Engineering Single-Atom Sites with the Irving-Williams Series for the Simultaneous Co-photocatalytic CO 2 Reduction and CH 3 CHO Oxidation.

The bonding effects between 3d transition-metal single sites and supports originate from crystal field stabilization energy (CFSE). The 3d transition-metal atoms of the spontaneous geometrical distortions, that is the Jahn-Teller effect, can alter CFSE, thereby leading to the Irving-Williams series.
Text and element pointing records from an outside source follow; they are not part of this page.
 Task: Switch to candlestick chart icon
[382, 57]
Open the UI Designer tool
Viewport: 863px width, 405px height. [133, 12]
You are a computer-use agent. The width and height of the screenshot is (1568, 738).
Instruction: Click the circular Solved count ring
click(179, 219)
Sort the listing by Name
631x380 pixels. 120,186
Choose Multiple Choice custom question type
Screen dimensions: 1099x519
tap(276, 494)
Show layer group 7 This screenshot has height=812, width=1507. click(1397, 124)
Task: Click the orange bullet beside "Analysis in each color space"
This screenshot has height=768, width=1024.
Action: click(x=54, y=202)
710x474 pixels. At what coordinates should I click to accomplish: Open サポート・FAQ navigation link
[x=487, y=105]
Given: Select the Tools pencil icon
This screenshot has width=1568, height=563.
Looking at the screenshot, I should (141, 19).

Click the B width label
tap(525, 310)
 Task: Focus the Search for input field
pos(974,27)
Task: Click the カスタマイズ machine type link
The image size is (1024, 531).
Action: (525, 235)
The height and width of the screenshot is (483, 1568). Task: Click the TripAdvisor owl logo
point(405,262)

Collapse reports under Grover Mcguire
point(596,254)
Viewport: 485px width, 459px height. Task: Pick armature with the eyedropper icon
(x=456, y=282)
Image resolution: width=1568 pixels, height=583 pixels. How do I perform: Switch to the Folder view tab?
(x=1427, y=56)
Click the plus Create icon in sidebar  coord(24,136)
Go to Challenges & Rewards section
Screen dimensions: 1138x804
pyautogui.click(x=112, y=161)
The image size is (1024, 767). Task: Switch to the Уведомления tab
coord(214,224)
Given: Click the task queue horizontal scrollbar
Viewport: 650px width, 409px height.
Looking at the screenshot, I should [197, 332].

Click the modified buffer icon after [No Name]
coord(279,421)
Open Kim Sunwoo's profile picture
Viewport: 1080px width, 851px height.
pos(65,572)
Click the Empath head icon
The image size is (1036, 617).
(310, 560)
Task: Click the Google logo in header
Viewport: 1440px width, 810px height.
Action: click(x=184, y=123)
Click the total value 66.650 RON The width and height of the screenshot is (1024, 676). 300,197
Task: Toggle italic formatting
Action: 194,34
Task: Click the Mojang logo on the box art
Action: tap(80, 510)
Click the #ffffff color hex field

However, engineering single-atom sites (SASs) using the Irving-Williams series as an ideal guideline has not been reported to date. Herein, alkynyl-linked covalent phenanthroline frameworks (CPFs) with phenanthroline units are developed to anchor the desired 3d single metal ions from d 5 to d 10 (Mn 2+ , Fe 3+ , Co 2+ , Ni 2+ , Cu 2+ , and Zn 2+ ). The Irving-Williams series was employed to accurately predict the bonding effects between 3d transition-metal atoms and phenanthroline units. To verify this, theoretical calculations and experimental results reveal that Cu-SASs/CPFs exhibits higher stability and faster charge-transfer efficiency, far surpassing other metal-SASs/CPFs. As expected, Cu-SASs/CPFs demonstrates a high photoreduction of CO 2 -to-CO activity (~30.3 μmol ⋅ g -1  ⋅ h -1 ) and an exceptional photooxidation of CH 3 CHO-to-CH 3 COOH activity (~24.7 μmol ⋅ g -1  ⋅ h -1 ). Interestingly, the generated *O 2 - is derived from the process of CO 2 reduction, thereby triggering a CH 3 CHO oxidation reaction. This work provides a novel design concept for designing SASs by the Irving-Williams to regulate the catalytic performances.